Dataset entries
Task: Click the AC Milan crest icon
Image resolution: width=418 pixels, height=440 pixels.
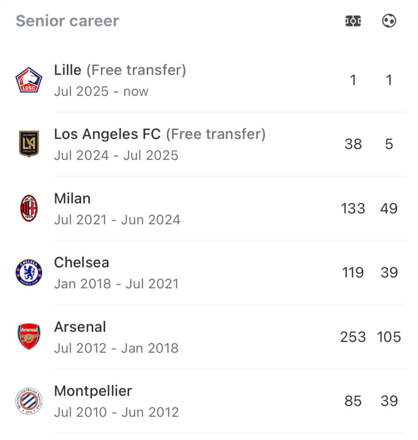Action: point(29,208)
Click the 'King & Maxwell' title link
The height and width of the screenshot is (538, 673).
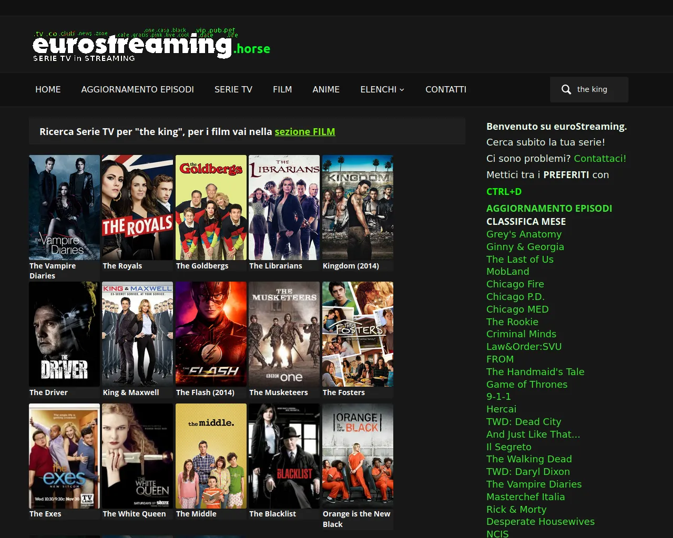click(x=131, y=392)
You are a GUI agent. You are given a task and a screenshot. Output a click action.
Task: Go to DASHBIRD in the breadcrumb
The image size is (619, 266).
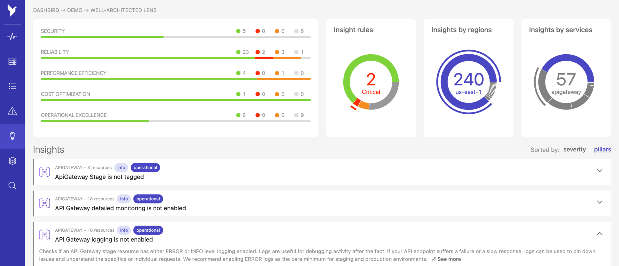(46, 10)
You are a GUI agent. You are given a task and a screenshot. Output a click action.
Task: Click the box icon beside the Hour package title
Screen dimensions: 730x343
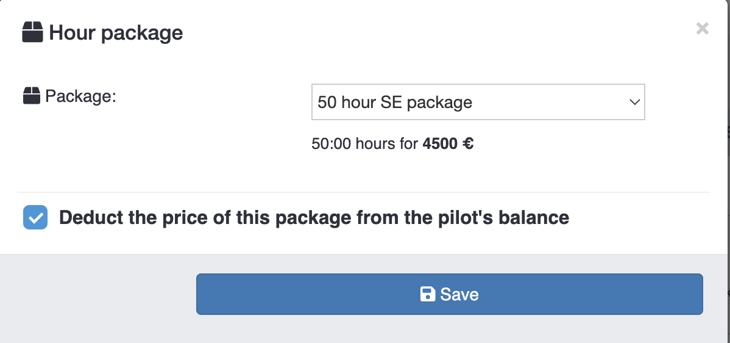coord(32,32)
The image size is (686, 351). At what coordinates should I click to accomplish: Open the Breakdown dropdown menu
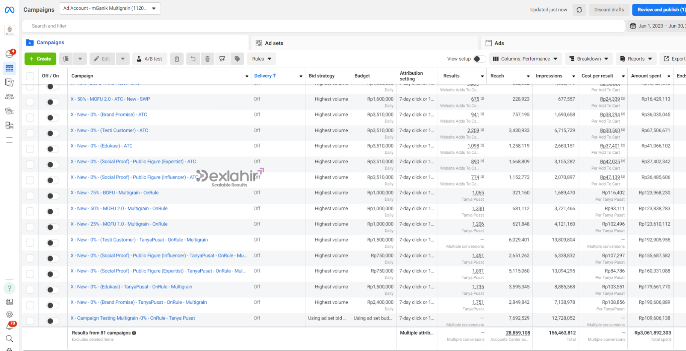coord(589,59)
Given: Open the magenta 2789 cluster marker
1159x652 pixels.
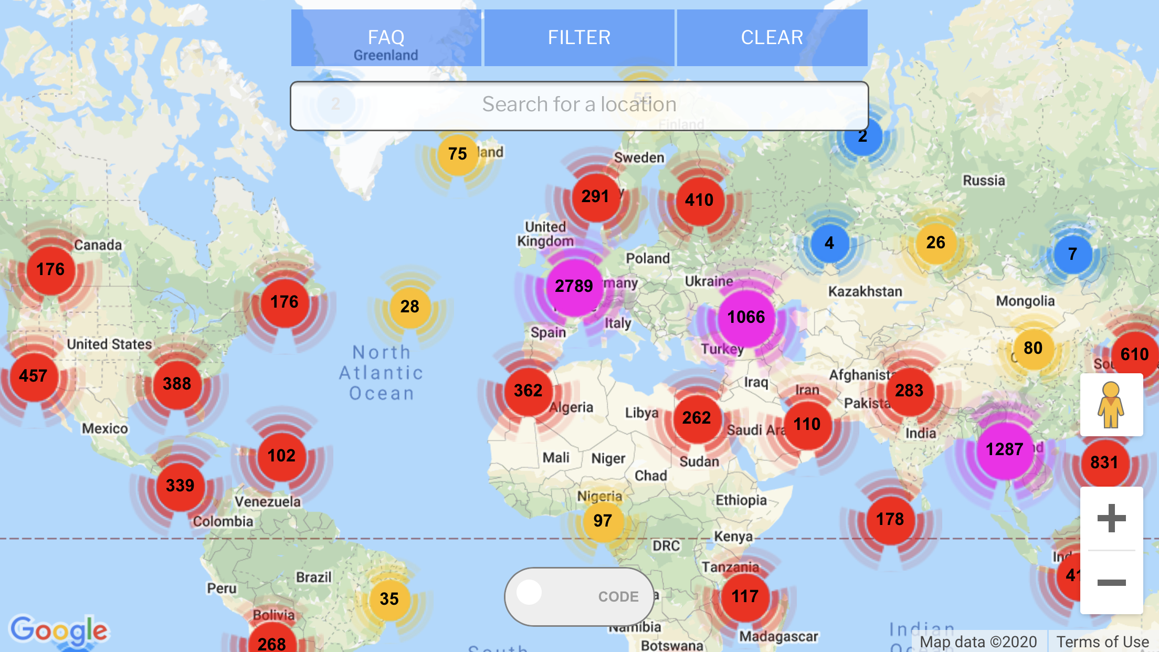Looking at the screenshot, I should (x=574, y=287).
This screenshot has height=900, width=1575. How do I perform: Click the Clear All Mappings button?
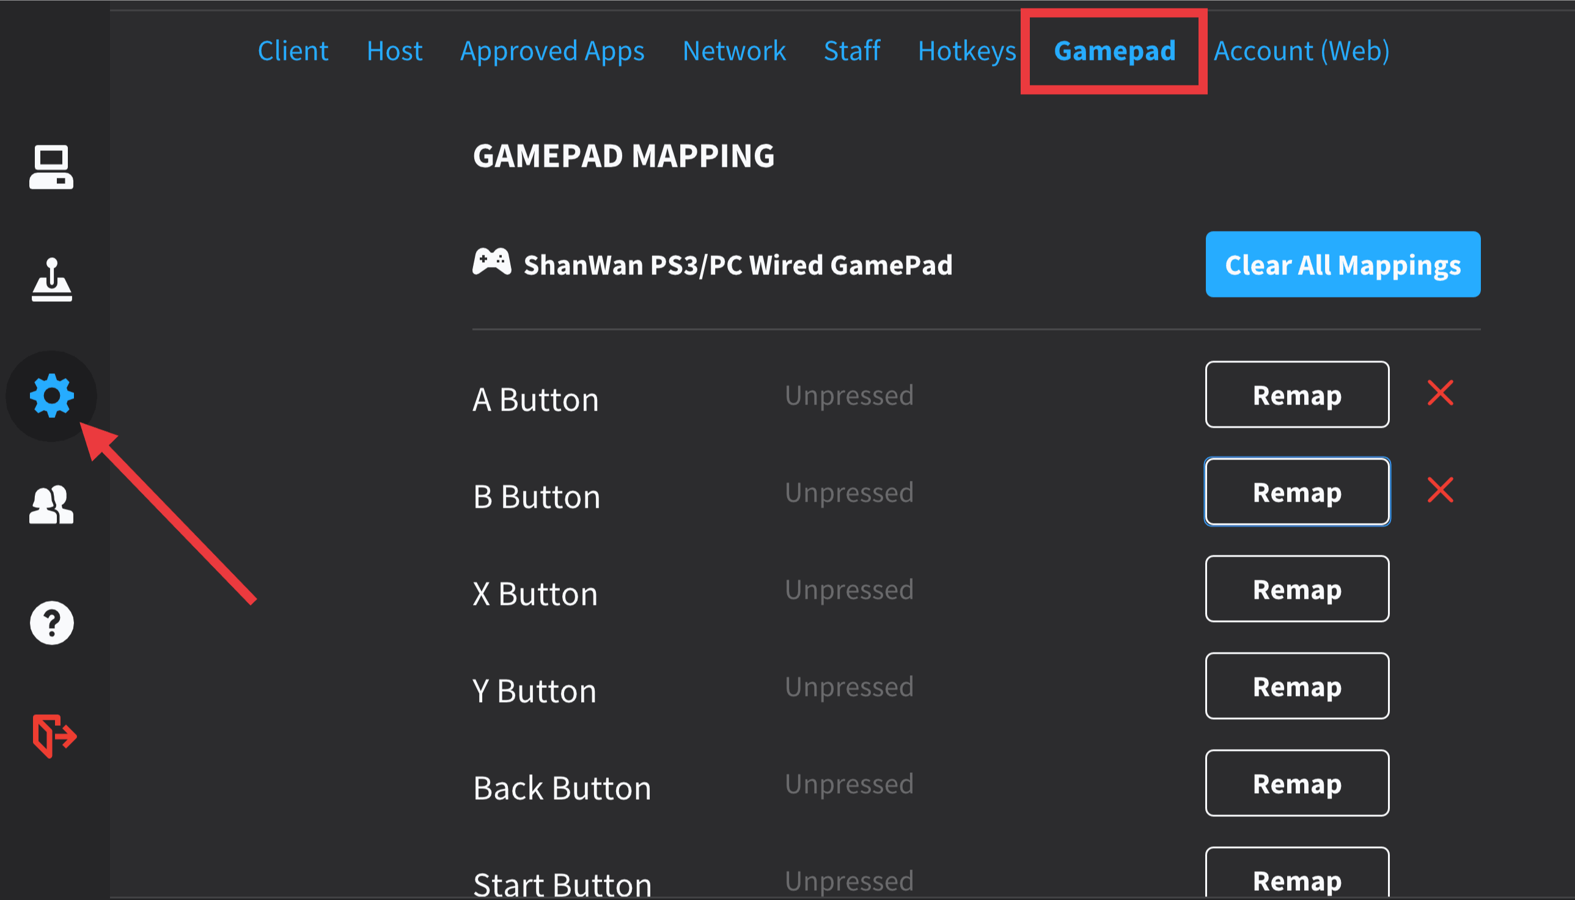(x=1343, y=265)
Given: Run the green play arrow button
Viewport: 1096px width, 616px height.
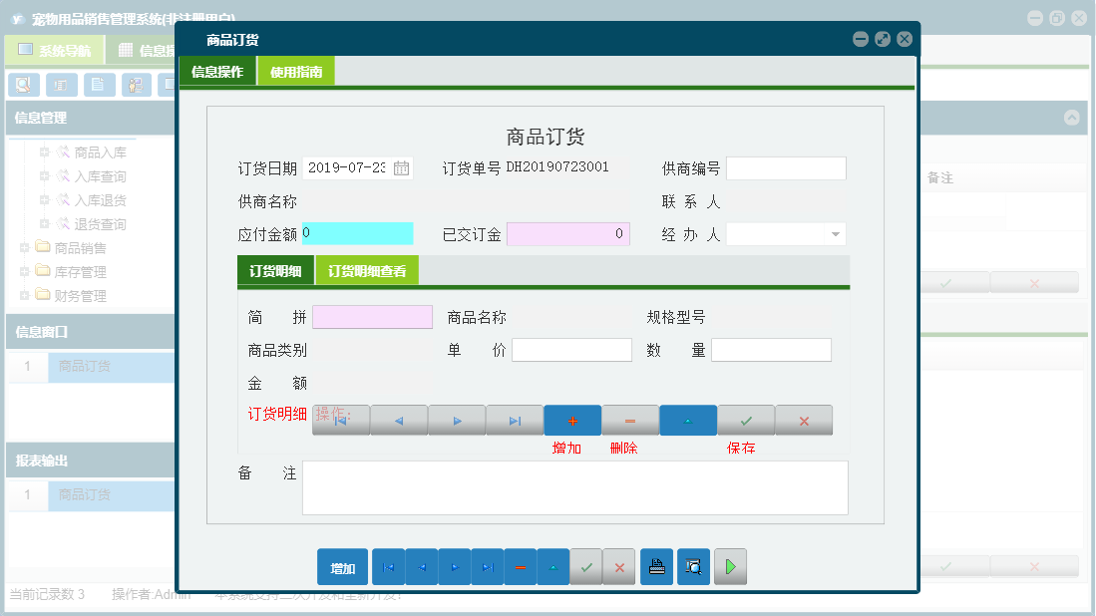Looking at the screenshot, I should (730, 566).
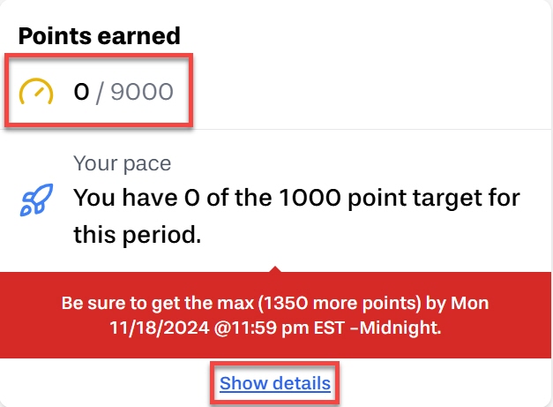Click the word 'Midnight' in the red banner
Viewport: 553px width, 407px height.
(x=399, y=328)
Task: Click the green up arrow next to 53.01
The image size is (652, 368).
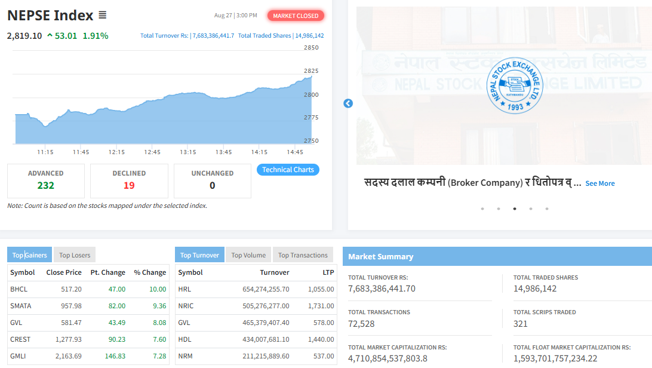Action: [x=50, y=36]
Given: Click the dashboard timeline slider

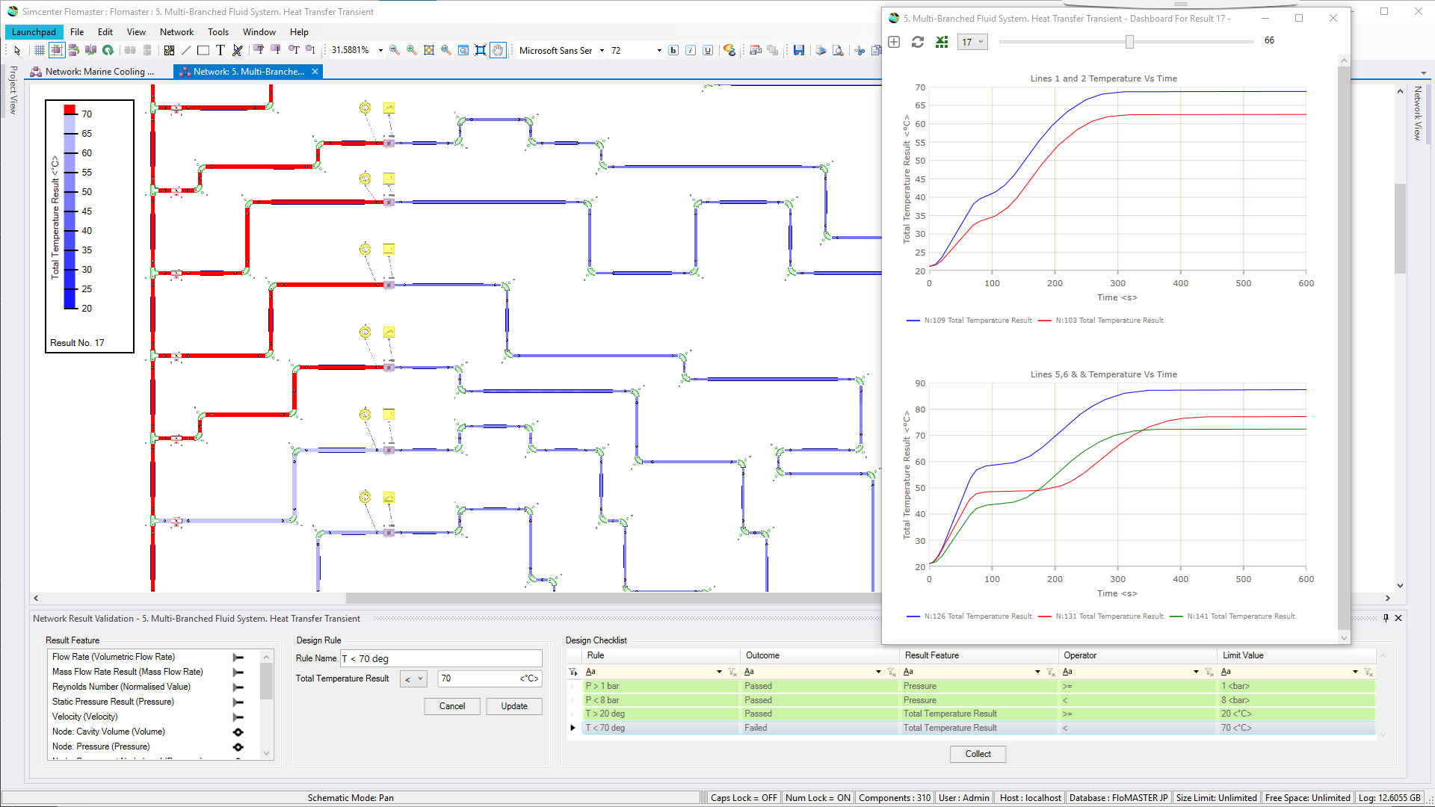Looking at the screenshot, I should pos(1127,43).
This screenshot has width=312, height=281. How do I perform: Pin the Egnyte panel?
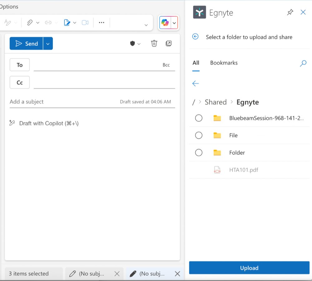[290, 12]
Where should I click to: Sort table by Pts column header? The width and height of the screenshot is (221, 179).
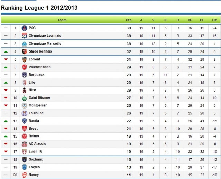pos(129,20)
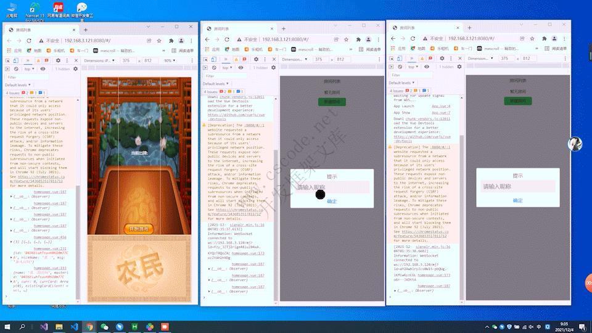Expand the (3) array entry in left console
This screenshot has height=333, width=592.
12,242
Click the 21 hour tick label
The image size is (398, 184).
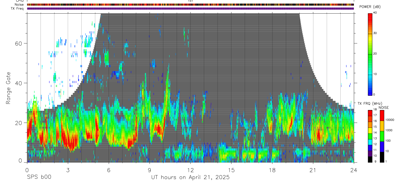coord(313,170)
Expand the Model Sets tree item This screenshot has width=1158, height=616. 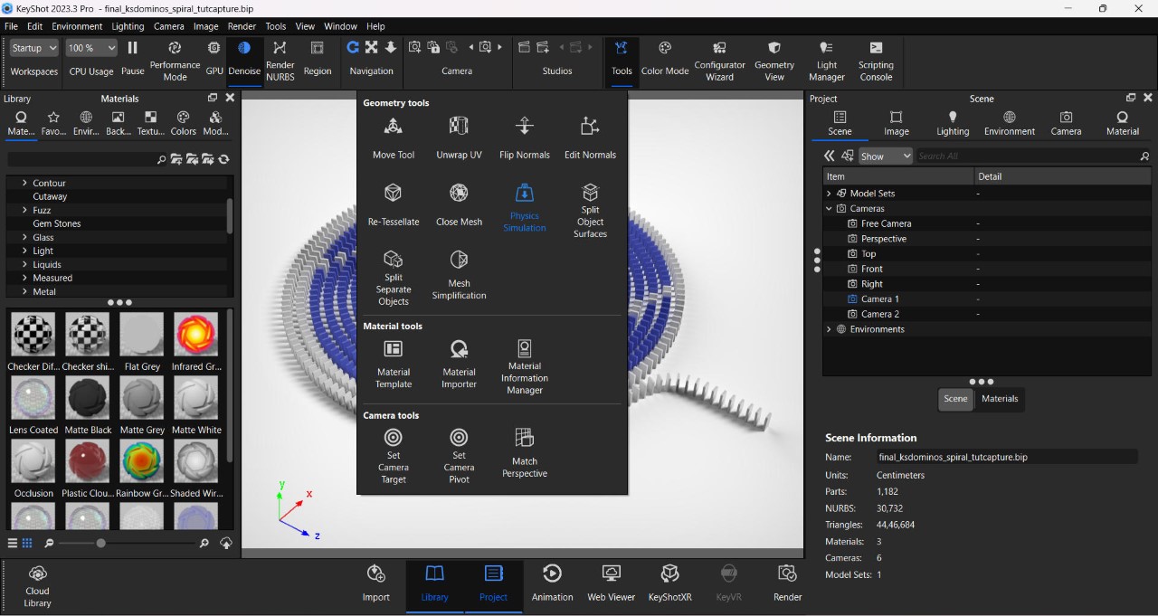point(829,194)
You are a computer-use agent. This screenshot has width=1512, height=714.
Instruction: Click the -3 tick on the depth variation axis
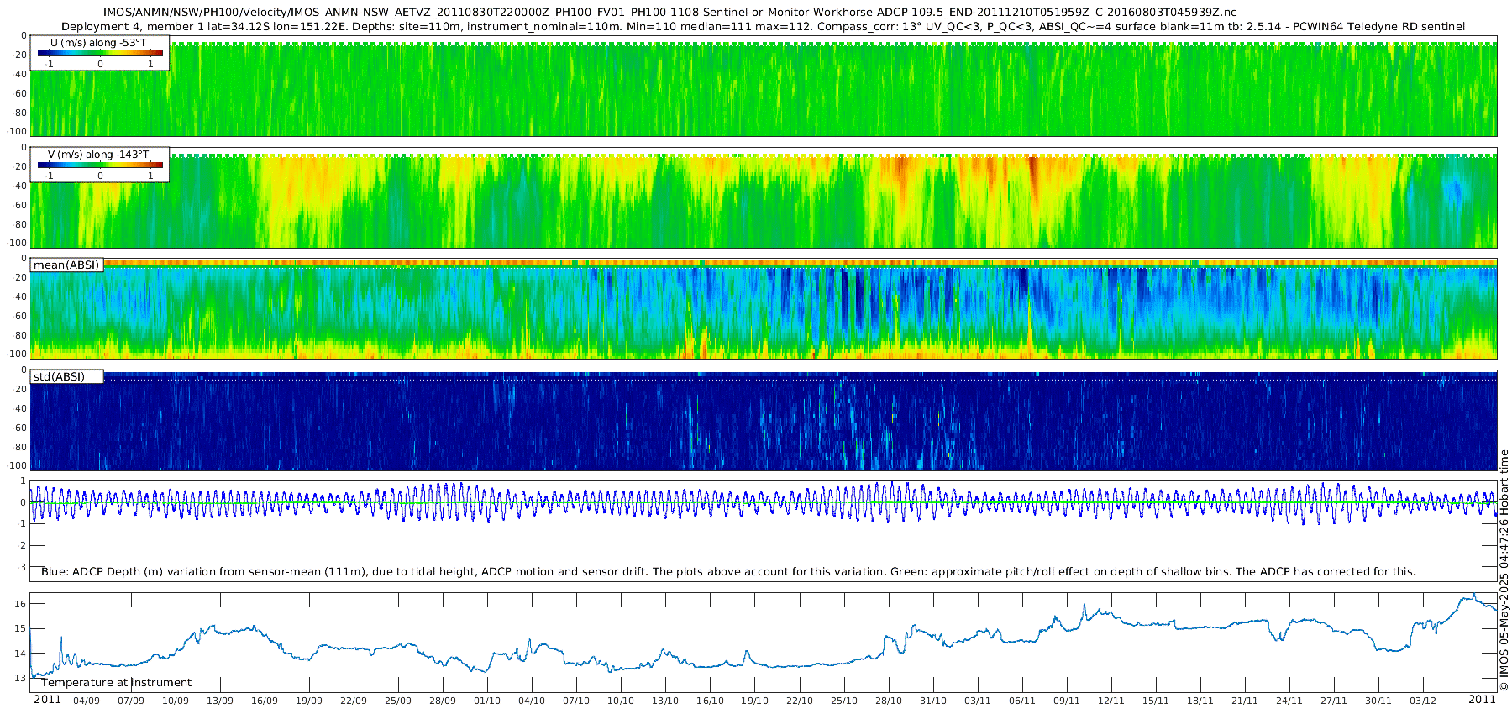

STATED GOAL: Rewrite everything from the first row down to the line containing "click(x=131, y=392)", inclusive, keeping the requests and offsetting every coordinate in the answers by -43. Omit the pictures.

SOLUTION FOR THIS PROBLEM:
Task: Click the AC Milan crest icon
Image resolution: width=418 pixels, height=440 pixels.
Action: point(-14,165)
Click the 'King & Maxwell' title link
The height and width of the screenshot is (538, 673).
click(x=88, y=349)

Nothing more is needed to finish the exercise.